Consigne 1: Transcrivez fidèlement le passage du texte sur les magasins Drouffe qui commence aux mots « ( Document Journal » et s'arrête après les mots « leur petite entreprise. ».
Consigne 2: D'après le texte sur les magasins Drouffe, à combien s'élève le préjudice causé par l'incendie d'août 1911 ?

━━━ Texte de la page

Quelques temps plus tard, la municipalité décide de restaurer la Condition Publique et d’en faire le lieu culturel que nous connaissons aujourd’hui.

.

Remerciements aux Archives Municipales.

.

 

Les magasins Drouffe

Benjamin Louis Drouffe a 25 ans lorsqu’il se marie, en 1880, avec Marie Chevalier. La même année, ils créent ensemble leur petite entreprise, une manufacture de meubles et sièges. L’entreprise L. Drouffe-Chevalier s’installe rue Pierre de Roubaix dans un bâtiment immense auquel on accède également par une porte cochère, au 29 rue de Saint Amand.

( Document BNR )

Très rapidement ils décident d’apporter un complément d’activité à leur entreprise. Au début des années 1900, ils produisent des voitures d’enfants, des charrettes, des attelages, des tricycles… dans leurs usines de Roubaix ( au 136-138 rue Pierre de Roubaix ) et de Toufflers (au 122 rue de Roubaix ).

( Document BNR )

La production est bien sûr artisanale : les landaus sont entièrement montés manuellement et demandent une main d’oeuvre abondante et spécialisée.

( Doc coll. priv. )
( Doc BNR )

En Août 1911,un incendie ravage l’entreprise de la rue Pierre de Roubaix, détruisant un lieu de stockage de meubles de grande valeur, un atelier de production de voitures d’enfants, et une partie de l’habitation. Le préjudice s’élève à 75.000 Frs. Les assurances permettent heureusement de rembourser les frais et de reconstruire les locaux.

( Document Journal de Roubaix . Archives Municipales )

Benjamin Louis et Marie sont ambitieux ; ils souhaitent développer davantage les ventes de leur commerce. Après la première guerre mondiale, ils font l’acquisition d’un immeuble au 43 et 43 bis rue de Lannoy ( juste à côté du café de la Planche Trouée ). La rue de Lannoy est l’une des artères les plus commerçantes de la ville, ce qui facilite le démarrage commercial de leur petite entreprise.

En 1920, ils engagent d’importants travaux d’aménagements de ces locaux et les transforment en magasin de vente et d’exposition de voitures d’enfants. En 1923, ils construisent un deuxième bâtiment juste derrière le magasin. Ils créent également un dépôt à Paris, rue de la Huchette.

( Document BNR )

Benjamin Louis et Marie ont 11 enfants. Trois de leurs garçons s’occupent de la production :

– à Toufflers, Albert s’occupe des services techniques et Eugène de l’administratif,

– à Roubaix Gabriel s’occupe de la gestion du magasin de la rue de Lannoy.

L’entreprise Drouffe Chevalier devient Drouffe frères, au début des années 20.

( Doc coll. priv. )

En plus de leur gamme de voitures d’enfants, ils fabriquent et distribuent également des lits, des chaises, des moïses, des jouets.

━━━━━━
━━━ Lignes affichées

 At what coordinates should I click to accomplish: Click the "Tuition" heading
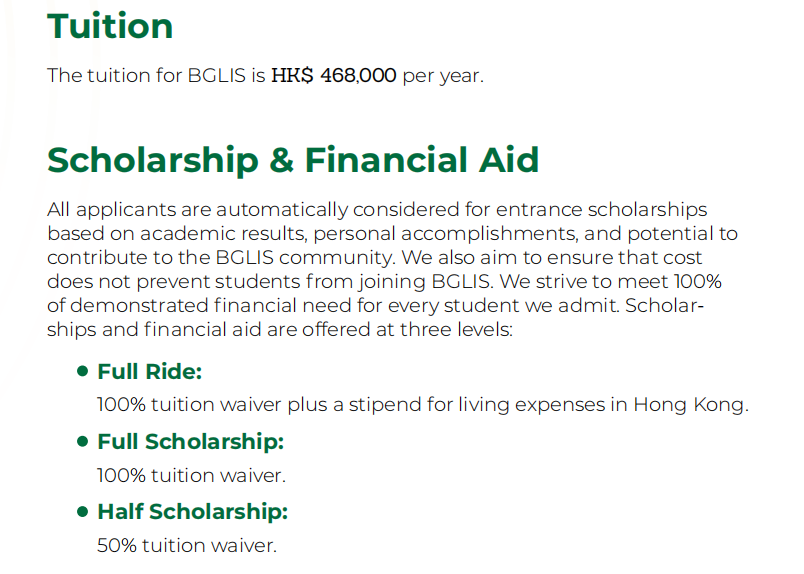(x=110, y=26)
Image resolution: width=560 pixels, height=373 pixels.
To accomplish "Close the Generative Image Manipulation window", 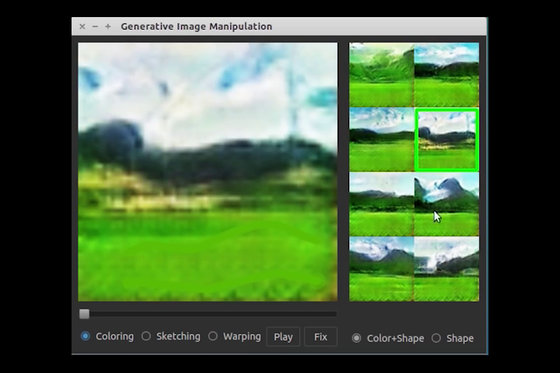I will pyautogui.click(x=82, y=26).
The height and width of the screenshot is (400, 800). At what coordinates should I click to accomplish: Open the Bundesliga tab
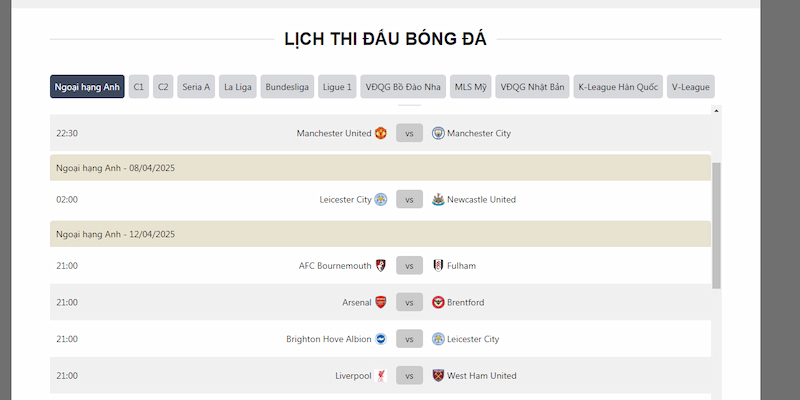287,87
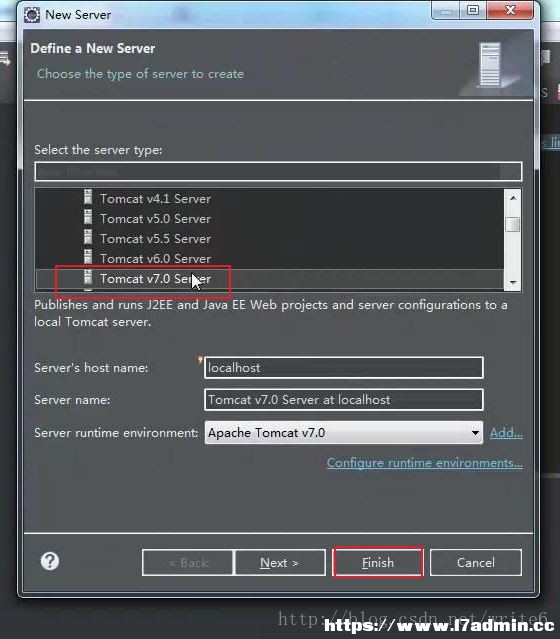Image resolution: width=560 pixels, height=639 pixels.
Task: Choose Tomcat v5.5 Server from the list
Action: tap(270, 239)
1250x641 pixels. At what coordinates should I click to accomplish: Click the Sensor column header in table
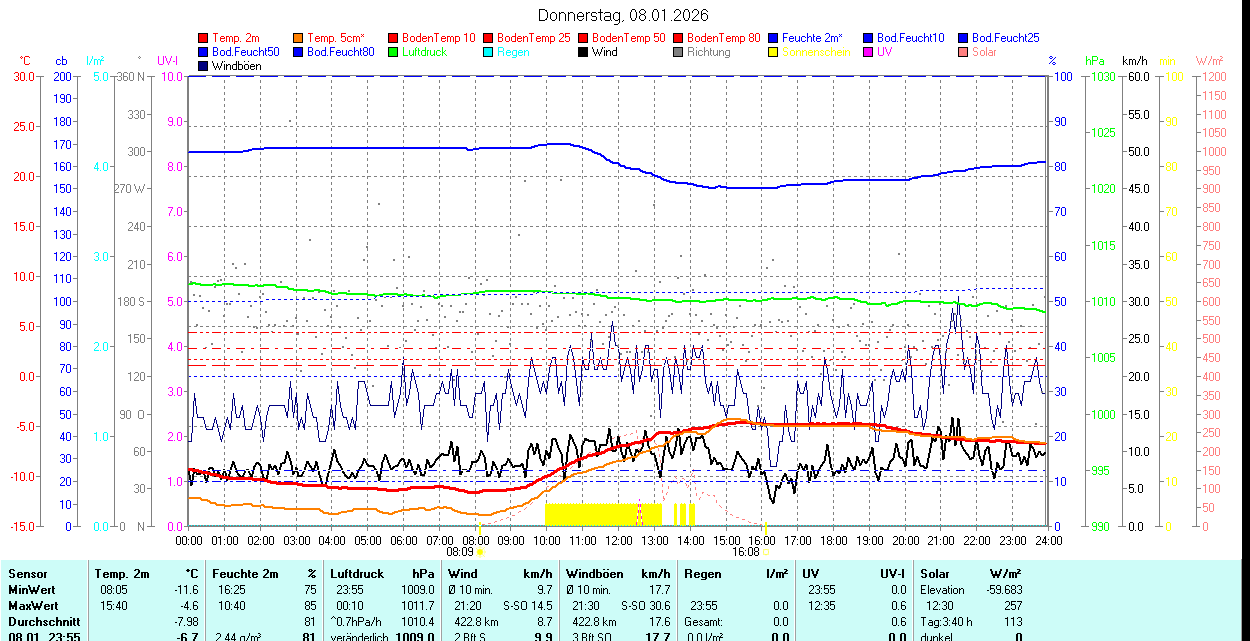pyautogui.click(x=28, y=574)
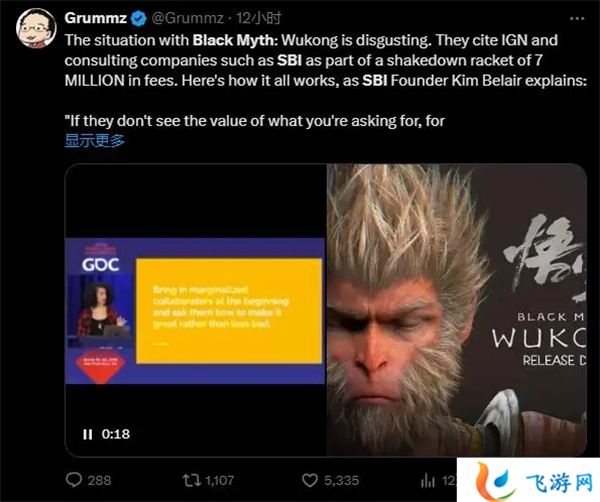Screen dimensions: 600x502
Task: Click the 12小时 timestamp link
Action: tap(259, 18)

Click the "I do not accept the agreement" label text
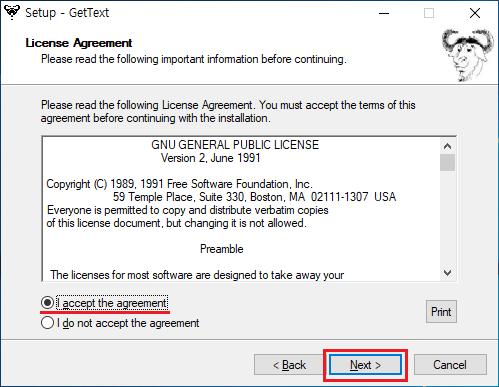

━━━━━━

Solution rédigée 1:
( Document Journal de Roubaix . Archives Municipales )

Benjamin Louis et Marie sont ambitieux ; ils souhaitent développer davantage les ventes de leur commerce. Après la première guerre mondiale, ils font l’acquisition d’un immeuble au 43 et 43 bis rue de Lannoy ( juste à côté du café de la Planche Trouée ). La rue de Lannoy est l’une des artères les plus commerçantes de la ville, ce qui facilite le démarrage commercial de leur petite entreprise.

Solution rédigée 2: Le préjudice s'élève à 75.000 Frs.